Savitri op.25 is an opera by the British composer Gustav Holst . It describes the legend of Savitri and Satyavan from the Indian epic Mahabharata .

Emergence

At the end of the 1890s, Gustav Holst began to be interested in Indian mythology and specifically learned Sanskrit as there were no English translations. One of the first results of the study of Indian mythology was the opera Sita about the Indian deity of the same name .

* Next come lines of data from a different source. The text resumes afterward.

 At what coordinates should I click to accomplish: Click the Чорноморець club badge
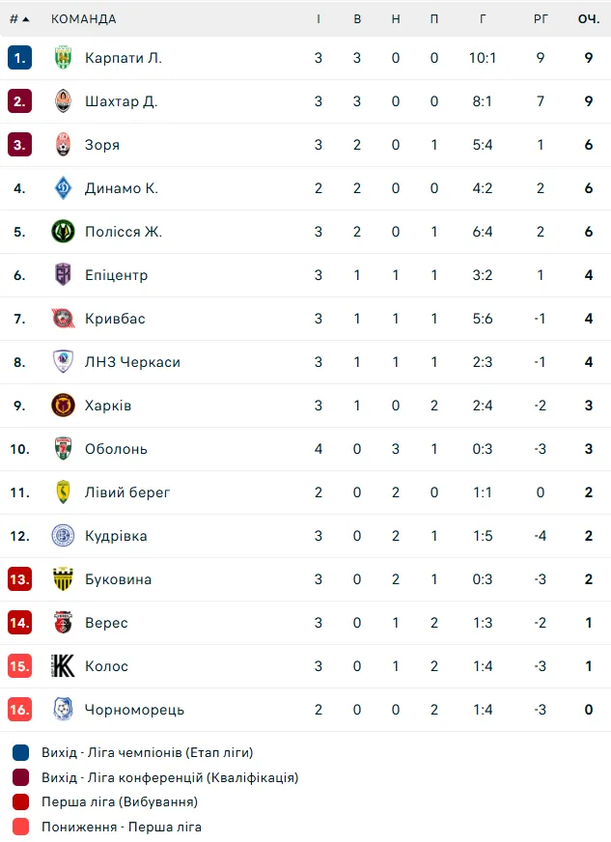pyautogui.click(x=64, y=710)
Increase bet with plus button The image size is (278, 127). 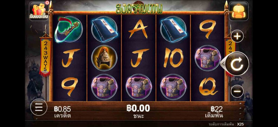237,36
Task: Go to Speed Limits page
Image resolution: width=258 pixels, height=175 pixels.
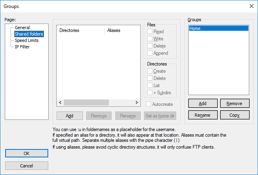Action: point(27,40)
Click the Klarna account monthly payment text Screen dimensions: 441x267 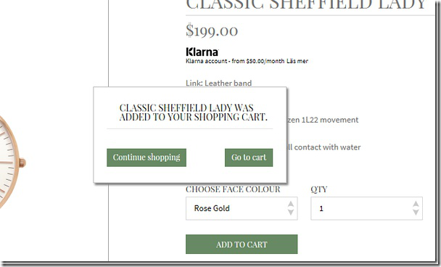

Holst began working on the one-act opera Savitri in 1908 after a vacation in Algeria . After Holst Sita had composed in the style of Richard Wagner , he returned to the form of the chamber opera in the case of Savitri .

action

The action takes place in the Indian forest in the evening. When the woodcutter Satyavan sees death approaching, he collapses powerless. He speaks about the impossibility of escaping from him and announces that he wants to take Satyavan with him. Satyavan's wife Savitri manages to flatter death and ask him for the fulfillment of a wish. Death promises her everything but Satyavan's life. Savitri asks death for everything that life is to her. When the granting of the wish is granted to Savitri, death reveals that Satyavan is her whole life. Since death feels bound by its word, it has to surrender and leave without having achieved anything.

effect

Savitri was premiered on December 5, 1916 under the direction of Herman Grunebaum in Wellington Hall in St. John's Wood (district in the City of Westminster, London ). The soloists at the premiere were George Pawlo as Satyavan, Mabel Corran as Savitri and Harrison Cook as Death. Conductor Herman Grunebaum's suggestion to have a female choir sing rather than a mixed choir probably had no artistic background, but rather was due to a lack of male singers. The premiere evidently met with a positive response.

layout

The instrumental line-up consists of two flutes , cor anglais , two string quartets and a double bass . The composer wanted the work to be played “outdoors or in a small building” while keeping the choir, instrumentalists and conductor hidden.

literature

  • Michael Short: Gustav Holst - The Man and his Music , Circaidy Gregory Press (first published by Oxford University Press), 1990, new edition 2014

Web links

Individual evidence

  1. ^ Michael Short: Gustav Holst - The Man and his Music , Circaidy Gregory Press (first published by Oxford University Press), 1990, new edition 2014, pp. 45–46
  2. Michael Short: Gustav Holst - The Man and his Music , Circaidy Gregory Press (first published by Oxford University Press), 1990, new edition 2014, pp. 89–90
  3. Michael Hurd: Savitri. In: Piper's Encyclopedia of Musical Theater . Volume 3: Works. Henze - Massine. Piper, Munich / Zurich 1989, ISBN 3-492-02413-0 , p. 96 f.